◆ Records shown:
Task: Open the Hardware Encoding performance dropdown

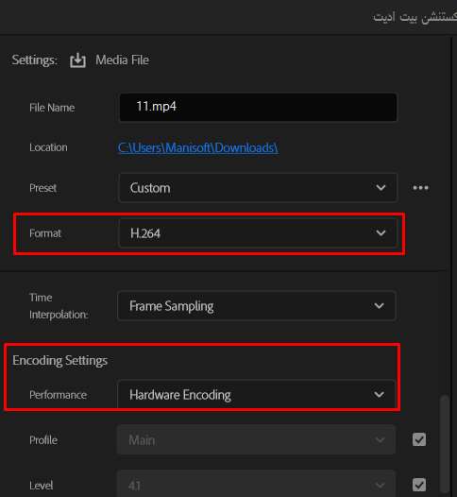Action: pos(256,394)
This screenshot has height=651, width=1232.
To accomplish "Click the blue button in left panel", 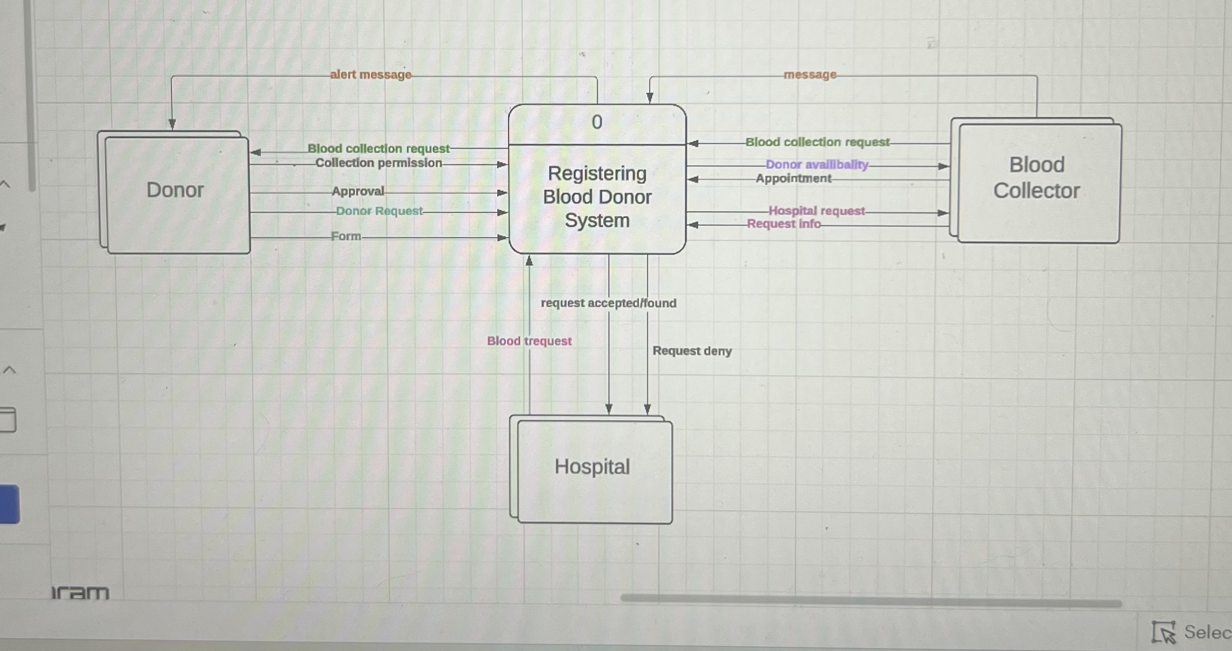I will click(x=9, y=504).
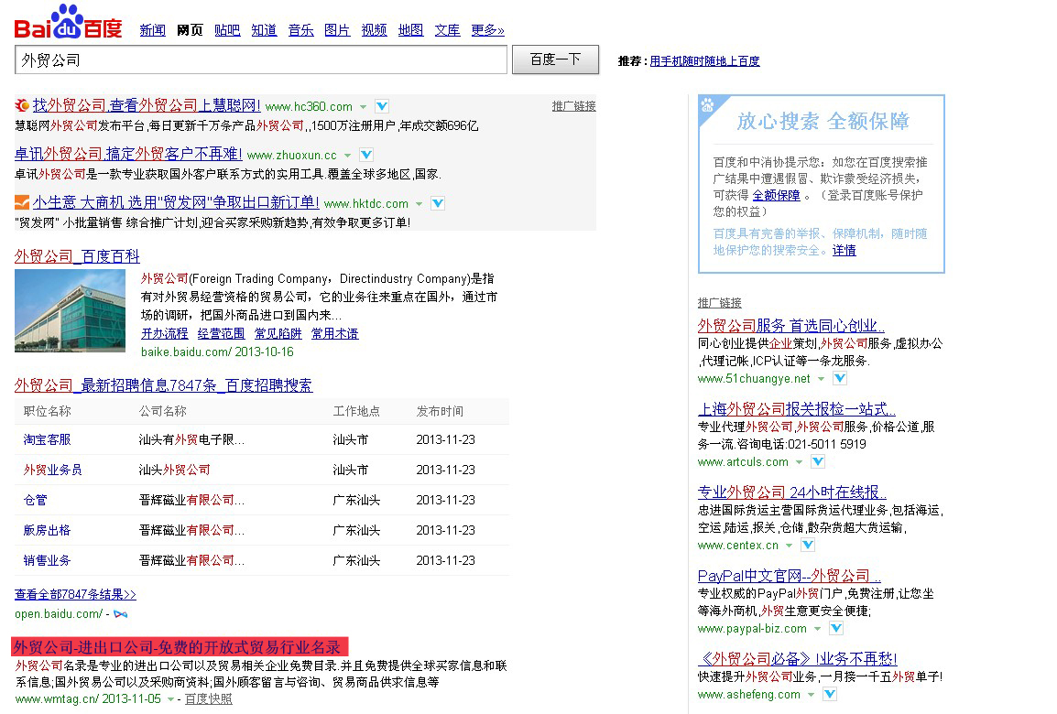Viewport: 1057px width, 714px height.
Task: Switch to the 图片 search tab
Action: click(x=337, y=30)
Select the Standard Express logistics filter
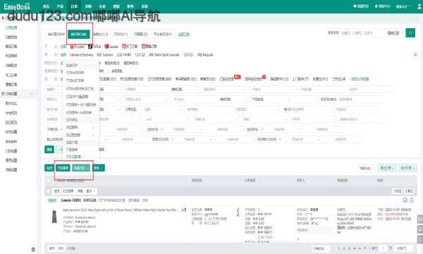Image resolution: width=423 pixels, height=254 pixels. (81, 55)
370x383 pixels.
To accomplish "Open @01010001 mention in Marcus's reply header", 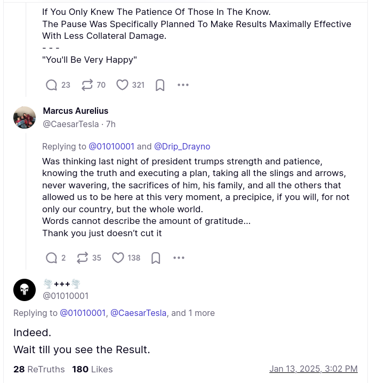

◆ Written instruction:
Reproduce the listing word for word, starting at the line containing "Select the Standard Express logistics filter" and ending with the final line of the listing, both included. Leave the pictures out.

◆ Result:
Select the Standard Express logistics filter
Image resolution: width=423 pixels, height=254 pixels. (81, 55)
370x383 pixels.
To accomplish "Open @01010001 mention in Marcus's reply header", 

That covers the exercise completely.